“Evidence-based medicine.” That term means different things to different people.
It is a worthwhile goal.
However, it’s often a weasel word medical people use to gain power and status over each other and to bully patients into submission. “I’m more evidence-based than you are, so you have to shut up and let me talk now.”
A lot of limiting and harmful aspects of thyroid therapy claim to be “evidence based.”
But nobody can honestly claim to have all the relevant evidence, ever. In fact, medical decisions, policies and research studies are always based on selective evidence.
Also, you may be looking at real, valid evidence, but through what lenses will you interpret it?
Having a medical degree of a certain kind brings valuable knowledge, but knowledge is shaped (and distorted) by a field’s paradigms, priorities, and practices. Humans don’t often seek the evidence that might prove them wrong about something they assume to be true every day.
Medical training is not the only way to obtain medically-relevant knowledge. Learning in classrooms, earning academic degree credit, and holding a job as a health professional are not the only ways to learn.
That’s why medicine always needs to have open dialogue and discussion about evidence.
Thyroid patients need to be part of that dialogue.
This article is not about the science. It’s about what evidence matters, where we as a society get our evidence, and the dialogue we have about the science.
THYROID EVIDENCE
Evidence in thyroid disease and therapy comes in many forms, such as:
- Thyroid-specific laboratory test results, such as Free T3 and T4, TSH, Reverse T3, thyroid antibodies, thyroid ultrasound.
- Clinical scoring scales that cover a wide range of classic thyroid symptoms, rating their quantity and severity: fatigue, cognitive difficulty, mental health and emotional imbalance, exercise intolerance, hair loss, weight gain/loss, breathlessness, sleep disorders, hot and cold temperature sensitivity, cardiovascular symptoms. (However, some scales can be compromised by the fact that some symptoms can be found at both ends of the hypo-hyper continuum).
- Clinically-measurable biomarkers of thyroid hormone activity in tissues, such as heart rate, body temperature, blood pressure, ankle reflex, hand tremor, muscle weakness. These can mean a lot when considered together and in the context of a patient’s clinical history and other health conditions.
- Other laboratory test results that can be strongly influenced by thyroid hormones, such as cortisol, vitamin B12 and iron levels, total cholesterol, creatine kinase, sex hormones, and sex-hormone binding globulin.
- Health outcomes and quality of life in relation to all the above.
SOURCES OF EVIDENCE
Where does one find such evidence?
Not all evidence comes from a laboratory or clinical setting and is published in scientific journals. Any and all of the forms of evidence above can be shared in a wide variety of “sources” (publication types) or “discourses” (discussions). These sources will often include interpretations and proposed applications of that evidence:
- Published scientific research studies of various types (not just clinical trials). These require careful review for their aims, methods, assumptions, conclusions, and proposed applications. A person cannot rely on skimming titles and abstracts alone.
- Doctors’ clinical experience of thyroid disease and therapy accumulated case by case over many years of practice. Forums in which doctors share their professional knowledge, including formal medical education and informal water-cooler chat and conferences.
- Patients’ experience with thyroid disease and therapy, both individually over years, and collectively compared in patient support forums where patients come together to help each other and learn together across all forms of thyroid disease and treatment.
Basically, various types of evidence get discussed in various forums, and each source can be biased and partial evidence.
PEER-BASED DIALOGUE
The doctor’s office is only one place where we discuss relevant data. We can’t expect too much of that dialogue.
Both doctors and patients can learn by dialogue with others like themselves, comparing across many cases.
Peer-based learning and individual study are essential supports for evidence-based thyroid therapy dialogues in the doctor’s office.

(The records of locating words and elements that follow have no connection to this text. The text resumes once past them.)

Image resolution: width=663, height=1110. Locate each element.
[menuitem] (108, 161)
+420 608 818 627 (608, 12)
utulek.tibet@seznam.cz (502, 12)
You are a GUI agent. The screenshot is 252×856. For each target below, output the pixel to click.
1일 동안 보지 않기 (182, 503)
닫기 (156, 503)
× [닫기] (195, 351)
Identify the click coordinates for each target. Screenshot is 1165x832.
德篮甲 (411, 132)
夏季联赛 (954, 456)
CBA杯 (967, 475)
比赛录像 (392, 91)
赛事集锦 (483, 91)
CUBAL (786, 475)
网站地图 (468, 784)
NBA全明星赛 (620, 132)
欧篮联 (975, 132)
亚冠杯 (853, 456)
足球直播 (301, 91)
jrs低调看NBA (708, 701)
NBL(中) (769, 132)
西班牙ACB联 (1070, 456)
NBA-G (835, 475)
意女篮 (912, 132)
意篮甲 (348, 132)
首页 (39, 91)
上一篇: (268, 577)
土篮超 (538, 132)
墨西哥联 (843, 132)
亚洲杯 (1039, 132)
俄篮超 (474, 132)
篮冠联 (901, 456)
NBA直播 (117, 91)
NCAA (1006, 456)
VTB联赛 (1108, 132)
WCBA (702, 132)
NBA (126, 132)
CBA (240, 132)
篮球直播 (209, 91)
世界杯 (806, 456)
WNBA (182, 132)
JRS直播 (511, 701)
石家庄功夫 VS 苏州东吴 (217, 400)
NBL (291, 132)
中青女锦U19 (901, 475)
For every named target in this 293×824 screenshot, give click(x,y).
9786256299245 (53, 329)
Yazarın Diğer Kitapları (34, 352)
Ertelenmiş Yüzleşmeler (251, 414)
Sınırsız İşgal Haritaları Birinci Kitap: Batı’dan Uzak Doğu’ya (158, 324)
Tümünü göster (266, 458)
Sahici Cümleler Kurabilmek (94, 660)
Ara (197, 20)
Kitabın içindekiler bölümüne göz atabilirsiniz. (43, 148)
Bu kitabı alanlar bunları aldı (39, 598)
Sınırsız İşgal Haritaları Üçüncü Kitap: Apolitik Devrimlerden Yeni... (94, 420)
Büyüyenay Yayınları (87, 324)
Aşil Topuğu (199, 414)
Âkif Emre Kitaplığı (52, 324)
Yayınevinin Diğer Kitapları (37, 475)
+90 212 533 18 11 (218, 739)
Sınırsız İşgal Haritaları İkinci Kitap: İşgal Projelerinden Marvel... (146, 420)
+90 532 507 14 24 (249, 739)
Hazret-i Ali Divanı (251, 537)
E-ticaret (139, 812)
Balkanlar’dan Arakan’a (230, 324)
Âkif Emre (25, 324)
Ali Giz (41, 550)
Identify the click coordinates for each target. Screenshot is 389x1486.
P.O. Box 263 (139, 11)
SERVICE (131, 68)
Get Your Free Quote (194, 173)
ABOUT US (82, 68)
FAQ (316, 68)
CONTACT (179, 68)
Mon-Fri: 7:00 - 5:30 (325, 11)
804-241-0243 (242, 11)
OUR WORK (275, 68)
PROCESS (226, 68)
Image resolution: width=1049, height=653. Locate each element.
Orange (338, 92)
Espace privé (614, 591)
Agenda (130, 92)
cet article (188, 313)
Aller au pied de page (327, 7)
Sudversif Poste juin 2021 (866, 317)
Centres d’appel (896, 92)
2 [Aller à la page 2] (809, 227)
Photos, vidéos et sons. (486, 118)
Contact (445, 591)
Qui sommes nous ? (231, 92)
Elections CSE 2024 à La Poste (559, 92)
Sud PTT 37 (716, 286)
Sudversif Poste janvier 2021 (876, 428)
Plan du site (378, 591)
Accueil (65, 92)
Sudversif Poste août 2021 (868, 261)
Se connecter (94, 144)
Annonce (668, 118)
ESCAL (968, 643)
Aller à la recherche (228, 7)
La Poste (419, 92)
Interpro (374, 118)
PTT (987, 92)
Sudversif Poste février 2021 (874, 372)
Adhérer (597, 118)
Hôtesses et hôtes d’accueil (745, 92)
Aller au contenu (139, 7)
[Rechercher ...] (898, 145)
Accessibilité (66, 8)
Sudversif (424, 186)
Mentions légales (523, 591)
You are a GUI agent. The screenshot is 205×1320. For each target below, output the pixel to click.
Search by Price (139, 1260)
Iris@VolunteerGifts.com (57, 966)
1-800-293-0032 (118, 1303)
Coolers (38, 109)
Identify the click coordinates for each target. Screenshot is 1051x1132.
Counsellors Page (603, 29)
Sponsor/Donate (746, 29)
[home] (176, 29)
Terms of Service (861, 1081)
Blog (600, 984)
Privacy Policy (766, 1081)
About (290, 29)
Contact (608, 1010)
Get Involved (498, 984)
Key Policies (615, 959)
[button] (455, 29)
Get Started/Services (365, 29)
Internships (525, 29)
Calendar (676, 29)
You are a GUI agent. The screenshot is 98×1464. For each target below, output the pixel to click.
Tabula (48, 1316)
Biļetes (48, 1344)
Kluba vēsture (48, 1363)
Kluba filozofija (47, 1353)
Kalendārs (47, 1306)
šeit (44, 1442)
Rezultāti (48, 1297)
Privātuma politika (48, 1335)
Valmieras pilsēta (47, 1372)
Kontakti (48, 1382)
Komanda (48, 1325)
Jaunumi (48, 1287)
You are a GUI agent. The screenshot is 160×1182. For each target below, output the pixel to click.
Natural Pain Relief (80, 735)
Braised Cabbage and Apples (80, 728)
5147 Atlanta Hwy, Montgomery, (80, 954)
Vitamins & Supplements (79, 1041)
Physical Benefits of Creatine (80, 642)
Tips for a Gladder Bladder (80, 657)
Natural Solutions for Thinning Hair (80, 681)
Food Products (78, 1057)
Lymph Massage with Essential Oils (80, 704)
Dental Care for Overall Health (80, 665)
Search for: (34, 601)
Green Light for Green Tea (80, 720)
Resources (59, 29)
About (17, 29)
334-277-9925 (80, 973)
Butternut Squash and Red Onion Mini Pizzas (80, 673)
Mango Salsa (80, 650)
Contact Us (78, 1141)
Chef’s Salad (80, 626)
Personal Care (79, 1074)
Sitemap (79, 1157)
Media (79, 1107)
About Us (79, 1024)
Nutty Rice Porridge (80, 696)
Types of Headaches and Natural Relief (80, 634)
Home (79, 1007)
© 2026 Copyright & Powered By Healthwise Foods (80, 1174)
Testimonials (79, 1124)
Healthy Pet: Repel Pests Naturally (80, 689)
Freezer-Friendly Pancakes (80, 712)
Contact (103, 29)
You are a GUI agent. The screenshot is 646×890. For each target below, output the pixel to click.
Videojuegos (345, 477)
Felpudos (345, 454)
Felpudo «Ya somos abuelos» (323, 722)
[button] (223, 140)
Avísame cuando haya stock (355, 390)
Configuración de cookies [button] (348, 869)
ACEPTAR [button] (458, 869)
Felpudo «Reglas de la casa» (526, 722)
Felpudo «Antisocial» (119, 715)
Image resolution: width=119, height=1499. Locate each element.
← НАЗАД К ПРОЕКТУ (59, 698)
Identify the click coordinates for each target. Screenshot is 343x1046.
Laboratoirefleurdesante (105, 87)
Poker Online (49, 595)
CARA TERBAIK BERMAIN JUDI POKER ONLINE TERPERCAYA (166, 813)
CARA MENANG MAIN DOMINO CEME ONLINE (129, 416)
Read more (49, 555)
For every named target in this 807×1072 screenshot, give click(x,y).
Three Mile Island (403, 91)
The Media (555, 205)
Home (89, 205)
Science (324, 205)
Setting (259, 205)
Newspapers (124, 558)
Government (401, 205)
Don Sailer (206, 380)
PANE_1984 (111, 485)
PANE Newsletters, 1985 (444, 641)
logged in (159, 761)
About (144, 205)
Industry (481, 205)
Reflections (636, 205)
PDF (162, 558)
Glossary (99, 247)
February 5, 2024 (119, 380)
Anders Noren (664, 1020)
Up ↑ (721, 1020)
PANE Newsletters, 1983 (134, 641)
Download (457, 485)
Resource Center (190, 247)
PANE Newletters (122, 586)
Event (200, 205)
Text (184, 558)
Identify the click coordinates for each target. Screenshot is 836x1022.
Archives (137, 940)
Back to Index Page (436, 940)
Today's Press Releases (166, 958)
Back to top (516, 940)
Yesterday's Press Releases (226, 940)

Doctors, consider gathering together to learn about individualized thyroid therapy and challenging cases, not just to complain and roll eyes about whiny, googling thyroid patients, not just to learn the latest techniques to efficiently dismiss our symptoms and manipulate our TSH. Consider reading some studies of thyroid therapy by Hoermann, Midgley, Larisch and Dietrich.
Patients, consider learning with your peers today. Join and follow our campaign as one way to keep learning. Join a private, thyroid-patients-only forum. Read others posts and learn from their symptoms, lab results, and their journeys over time. Comment with questions, suggestions and encouragement. Consider planning a thyroid patients’ face to face meet-up in your region.